### EXERCISE OBJECTIVE
Retype, word for word, every line of the records below starting at the one that contains "Click JUCQUOIS PAUL in Loches match 4" and ending at the one that contains "The width and height of the screenshot is (2311, 1133)."; include both of those lines and nothing more.

### DATA EXTRACT
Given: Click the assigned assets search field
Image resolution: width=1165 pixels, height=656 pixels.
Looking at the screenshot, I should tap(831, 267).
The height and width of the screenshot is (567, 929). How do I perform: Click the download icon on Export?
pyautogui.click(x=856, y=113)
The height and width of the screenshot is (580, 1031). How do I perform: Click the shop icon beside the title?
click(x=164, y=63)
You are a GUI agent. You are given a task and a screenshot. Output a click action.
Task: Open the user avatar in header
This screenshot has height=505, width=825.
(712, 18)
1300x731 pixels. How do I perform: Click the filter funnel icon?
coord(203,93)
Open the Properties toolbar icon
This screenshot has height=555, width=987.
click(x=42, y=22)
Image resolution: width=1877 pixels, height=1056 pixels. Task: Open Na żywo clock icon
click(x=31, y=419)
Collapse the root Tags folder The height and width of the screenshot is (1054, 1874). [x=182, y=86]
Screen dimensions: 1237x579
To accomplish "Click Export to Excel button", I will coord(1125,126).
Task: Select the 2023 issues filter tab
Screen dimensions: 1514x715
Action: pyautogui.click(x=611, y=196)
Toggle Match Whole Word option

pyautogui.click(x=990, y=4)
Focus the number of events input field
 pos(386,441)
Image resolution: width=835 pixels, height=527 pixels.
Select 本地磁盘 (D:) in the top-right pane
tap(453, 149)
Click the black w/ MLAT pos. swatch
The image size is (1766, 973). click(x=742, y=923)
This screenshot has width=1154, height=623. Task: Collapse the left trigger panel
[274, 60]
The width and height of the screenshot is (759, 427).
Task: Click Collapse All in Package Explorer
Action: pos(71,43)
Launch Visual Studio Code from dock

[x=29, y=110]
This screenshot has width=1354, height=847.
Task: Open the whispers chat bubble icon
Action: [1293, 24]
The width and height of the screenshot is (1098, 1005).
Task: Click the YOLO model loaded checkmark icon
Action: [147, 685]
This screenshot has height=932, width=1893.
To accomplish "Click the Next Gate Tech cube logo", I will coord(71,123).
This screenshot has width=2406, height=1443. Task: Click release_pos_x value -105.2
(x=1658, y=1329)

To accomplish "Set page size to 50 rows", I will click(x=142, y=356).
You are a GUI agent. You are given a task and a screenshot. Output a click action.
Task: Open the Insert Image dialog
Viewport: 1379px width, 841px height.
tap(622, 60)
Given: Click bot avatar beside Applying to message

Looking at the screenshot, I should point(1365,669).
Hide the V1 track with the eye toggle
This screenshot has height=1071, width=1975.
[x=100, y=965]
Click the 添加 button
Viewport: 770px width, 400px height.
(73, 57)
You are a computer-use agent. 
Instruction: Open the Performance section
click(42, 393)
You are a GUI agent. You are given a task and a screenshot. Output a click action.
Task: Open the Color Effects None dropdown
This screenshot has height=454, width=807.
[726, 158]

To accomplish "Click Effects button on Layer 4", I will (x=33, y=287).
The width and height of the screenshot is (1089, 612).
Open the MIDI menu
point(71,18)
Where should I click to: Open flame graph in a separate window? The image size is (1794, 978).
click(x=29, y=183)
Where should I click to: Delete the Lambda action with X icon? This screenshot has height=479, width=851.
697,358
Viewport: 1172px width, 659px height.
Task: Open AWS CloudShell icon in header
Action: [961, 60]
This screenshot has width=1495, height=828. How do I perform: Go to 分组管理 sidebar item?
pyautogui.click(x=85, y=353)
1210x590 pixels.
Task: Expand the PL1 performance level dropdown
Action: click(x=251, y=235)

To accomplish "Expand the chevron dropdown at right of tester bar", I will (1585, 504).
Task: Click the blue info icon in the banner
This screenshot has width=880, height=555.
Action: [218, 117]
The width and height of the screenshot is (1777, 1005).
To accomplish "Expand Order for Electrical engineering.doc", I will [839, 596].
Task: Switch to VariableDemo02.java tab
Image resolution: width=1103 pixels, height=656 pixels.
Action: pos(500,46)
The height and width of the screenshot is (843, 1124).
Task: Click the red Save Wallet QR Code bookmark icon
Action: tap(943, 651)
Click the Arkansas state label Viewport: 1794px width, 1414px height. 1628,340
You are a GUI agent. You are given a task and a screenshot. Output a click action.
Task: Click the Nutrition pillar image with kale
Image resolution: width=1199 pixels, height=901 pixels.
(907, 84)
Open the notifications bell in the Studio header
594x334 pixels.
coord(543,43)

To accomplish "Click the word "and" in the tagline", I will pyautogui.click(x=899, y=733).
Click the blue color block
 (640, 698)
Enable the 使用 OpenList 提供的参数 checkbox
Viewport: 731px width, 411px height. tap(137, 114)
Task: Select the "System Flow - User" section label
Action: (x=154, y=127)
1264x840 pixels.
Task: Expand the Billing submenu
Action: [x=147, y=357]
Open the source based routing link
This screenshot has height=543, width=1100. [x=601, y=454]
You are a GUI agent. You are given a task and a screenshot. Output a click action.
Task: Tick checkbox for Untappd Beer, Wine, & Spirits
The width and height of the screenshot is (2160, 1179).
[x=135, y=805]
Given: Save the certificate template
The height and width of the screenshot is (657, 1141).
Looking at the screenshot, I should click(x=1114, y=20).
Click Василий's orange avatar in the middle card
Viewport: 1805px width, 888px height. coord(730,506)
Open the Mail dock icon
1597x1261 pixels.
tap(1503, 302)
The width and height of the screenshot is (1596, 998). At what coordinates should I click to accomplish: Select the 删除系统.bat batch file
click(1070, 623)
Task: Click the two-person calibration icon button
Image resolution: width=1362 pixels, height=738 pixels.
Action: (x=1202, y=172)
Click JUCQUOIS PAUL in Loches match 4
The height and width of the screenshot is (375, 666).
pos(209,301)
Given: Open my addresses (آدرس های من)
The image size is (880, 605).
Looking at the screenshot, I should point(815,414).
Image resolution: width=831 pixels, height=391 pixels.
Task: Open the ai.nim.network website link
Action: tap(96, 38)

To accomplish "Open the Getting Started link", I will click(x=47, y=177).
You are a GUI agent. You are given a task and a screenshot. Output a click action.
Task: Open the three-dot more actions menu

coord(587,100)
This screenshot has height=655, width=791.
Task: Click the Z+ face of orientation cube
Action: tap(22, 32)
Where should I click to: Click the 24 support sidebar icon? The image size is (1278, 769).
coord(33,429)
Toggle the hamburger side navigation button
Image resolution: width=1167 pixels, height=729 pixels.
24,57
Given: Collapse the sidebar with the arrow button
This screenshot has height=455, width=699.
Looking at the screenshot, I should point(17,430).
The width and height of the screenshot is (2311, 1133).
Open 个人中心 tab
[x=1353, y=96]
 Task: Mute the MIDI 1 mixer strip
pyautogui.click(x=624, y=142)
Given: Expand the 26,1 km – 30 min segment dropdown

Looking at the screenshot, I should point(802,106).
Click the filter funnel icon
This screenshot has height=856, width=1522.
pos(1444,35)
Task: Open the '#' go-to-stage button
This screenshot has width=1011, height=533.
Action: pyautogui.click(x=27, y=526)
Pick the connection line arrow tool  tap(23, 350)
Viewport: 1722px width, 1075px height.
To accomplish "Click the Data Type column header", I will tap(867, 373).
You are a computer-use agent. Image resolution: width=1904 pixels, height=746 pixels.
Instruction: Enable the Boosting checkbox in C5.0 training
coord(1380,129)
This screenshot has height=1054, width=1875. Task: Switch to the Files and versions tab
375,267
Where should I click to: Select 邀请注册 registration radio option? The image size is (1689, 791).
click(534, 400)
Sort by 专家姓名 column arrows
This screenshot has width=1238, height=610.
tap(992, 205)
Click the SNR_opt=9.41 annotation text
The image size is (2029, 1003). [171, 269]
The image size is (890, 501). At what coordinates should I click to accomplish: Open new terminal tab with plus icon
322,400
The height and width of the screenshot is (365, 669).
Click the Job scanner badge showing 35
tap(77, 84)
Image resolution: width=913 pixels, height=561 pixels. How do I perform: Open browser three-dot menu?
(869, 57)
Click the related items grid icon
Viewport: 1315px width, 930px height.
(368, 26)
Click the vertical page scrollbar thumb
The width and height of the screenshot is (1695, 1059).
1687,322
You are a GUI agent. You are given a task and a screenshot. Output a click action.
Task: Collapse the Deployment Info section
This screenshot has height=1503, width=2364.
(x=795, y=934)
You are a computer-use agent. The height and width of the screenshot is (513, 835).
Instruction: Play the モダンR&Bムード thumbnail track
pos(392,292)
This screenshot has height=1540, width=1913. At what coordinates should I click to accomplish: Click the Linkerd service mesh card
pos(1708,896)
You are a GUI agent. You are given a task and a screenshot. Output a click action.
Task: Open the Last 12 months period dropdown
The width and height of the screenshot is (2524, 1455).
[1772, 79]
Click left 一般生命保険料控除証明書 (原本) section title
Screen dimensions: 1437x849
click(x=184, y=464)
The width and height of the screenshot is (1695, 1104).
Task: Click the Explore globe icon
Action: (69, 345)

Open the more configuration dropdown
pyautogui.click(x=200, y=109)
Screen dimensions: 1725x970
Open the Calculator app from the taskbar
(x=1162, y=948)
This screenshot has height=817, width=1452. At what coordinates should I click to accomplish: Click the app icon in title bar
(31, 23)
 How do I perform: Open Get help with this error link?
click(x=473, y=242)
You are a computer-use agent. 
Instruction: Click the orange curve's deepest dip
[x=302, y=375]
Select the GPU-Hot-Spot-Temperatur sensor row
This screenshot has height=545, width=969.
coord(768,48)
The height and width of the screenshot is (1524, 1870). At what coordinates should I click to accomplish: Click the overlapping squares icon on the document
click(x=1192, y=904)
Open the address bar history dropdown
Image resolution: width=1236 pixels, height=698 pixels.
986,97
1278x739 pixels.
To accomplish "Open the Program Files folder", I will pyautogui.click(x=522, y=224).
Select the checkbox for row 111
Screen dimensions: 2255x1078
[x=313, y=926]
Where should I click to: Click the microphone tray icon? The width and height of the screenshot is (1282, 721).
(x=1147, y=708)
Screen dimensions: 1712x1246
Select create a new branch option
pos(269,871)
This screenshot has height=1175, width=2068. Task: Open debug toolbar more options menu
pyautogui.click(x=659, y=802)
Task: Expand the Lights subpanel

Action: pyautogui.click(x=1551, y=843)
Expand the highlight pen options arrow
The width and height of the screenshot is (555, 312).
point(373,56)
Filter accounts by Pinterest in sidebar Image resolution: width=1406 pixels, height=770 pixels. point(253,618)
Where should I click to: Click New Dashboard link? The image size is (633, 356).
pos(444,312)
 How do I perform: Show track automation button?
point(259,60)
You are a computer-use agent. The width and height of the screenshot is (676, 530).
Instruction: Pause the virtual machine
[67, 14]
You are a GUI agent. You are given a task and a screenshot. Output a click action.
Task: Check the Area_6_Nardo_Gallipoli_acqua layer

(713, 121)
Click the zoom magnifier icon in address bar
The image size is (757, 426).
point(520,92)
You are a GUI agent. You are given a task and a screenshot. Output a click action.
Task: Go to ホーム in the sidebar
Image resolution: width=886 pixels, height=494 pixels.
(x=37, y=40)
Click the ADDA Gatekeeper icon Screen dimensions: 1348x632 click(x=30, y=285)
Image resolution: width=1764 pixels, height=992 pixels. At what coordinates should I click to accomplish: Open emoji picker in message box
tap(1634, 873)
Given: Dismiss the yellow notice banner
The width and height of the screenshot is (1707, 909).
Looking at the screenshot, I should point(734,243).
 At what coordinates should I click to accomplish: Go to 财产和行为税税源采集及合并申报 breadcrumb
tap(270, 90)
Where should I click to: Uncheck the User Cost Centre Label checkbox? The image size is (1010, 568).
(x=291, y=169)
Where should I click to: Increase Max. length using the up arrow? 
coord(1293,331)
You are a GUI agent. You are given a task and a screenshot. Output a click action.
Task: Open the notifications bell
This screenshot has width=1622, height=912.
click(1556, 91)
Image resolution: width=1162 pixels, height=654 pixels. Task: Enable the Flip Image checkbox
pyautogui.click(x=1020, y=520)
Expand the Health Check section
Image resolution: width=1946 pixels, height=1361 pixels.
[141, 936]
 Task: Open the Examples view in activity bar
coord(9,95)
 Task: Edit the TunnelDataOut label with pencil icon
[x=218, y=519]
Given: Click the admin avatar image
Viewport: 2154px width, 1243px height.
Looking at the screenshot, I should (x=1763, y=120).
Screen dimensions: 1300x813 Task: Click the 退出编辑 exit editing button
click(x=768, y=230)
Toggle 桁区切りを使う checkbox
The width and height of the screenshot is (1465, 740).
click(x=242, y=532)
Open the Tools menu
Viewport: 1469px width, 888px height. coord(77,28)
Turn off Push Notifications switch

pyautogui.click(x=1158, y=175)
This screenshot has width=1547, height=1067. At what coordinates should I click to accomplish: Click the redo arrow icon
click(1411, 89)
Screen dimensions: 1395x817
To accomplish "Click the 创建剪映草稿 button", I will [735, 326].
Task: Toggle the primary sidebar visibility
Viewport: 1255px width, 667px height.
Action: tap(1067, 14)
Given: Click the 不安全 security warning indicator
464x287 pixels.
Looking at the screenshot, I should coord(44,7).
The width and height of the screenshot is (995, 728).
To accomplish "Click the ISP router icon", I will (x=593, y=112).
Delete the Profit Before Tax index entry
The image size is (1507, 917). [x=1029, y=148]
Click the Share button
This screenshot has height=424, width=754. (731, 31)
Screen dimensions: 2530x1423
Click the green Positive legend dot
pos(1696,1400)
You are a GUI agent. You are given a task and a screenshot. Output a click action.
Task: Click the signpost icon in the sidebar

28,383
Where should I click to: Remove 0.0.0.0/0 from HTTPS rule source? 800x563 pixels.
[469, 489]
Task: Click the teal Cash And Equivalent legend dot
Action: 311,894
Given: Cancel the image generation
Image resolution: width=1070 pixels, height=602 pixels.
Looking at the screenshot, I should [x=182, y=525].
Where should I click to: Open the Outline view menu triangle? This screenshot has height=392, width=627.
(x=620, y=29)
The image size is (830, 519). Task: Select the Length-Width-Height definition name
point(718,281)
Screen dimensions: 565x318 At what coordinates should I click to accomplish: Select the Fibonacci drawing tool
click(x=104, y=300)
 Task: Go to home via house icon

### SOLUTION FOR THIS EXERCISE
Click JUCQUOIS PAUL in Loches match 4
The height and width of the screenshot is (375, 666).
pos(209,301)
Given: Open my addresses (آدرس های من)
The image size is (880, 605).
Looking at the screenshot, I should point(815,414).
Image resolution: width=831 pixels, height=391 pixels.
Task: Open the ai.nim.network website link
Action: tap(96, 38)

To accomplish "Open the Getting Started link", I will click(x=47, y=177).
You are a GUI agent. You are given a task and a screenshot. Output a click action.
Task: Open the three-dot more actions menu

coord(587,100)
This screenshot has height=655, width=791.
Task: Click the Z+ face of orientation cube
Action: tap(22, 32)
Where should I click to: Click the 24 support sidebar icon? The image size is (1278, 769).
coord(33,429)
Toggle the hamburger side navigation button
Image resolution: width=1167 pixels, height=729 pixels.
24,57
Given: Collapse the sidebar with the arrow button
This screenshot has height=455, width=699.
Looking at the screenshot, I should point(17,430).
The width and height of the screenshot is (2311, 1133).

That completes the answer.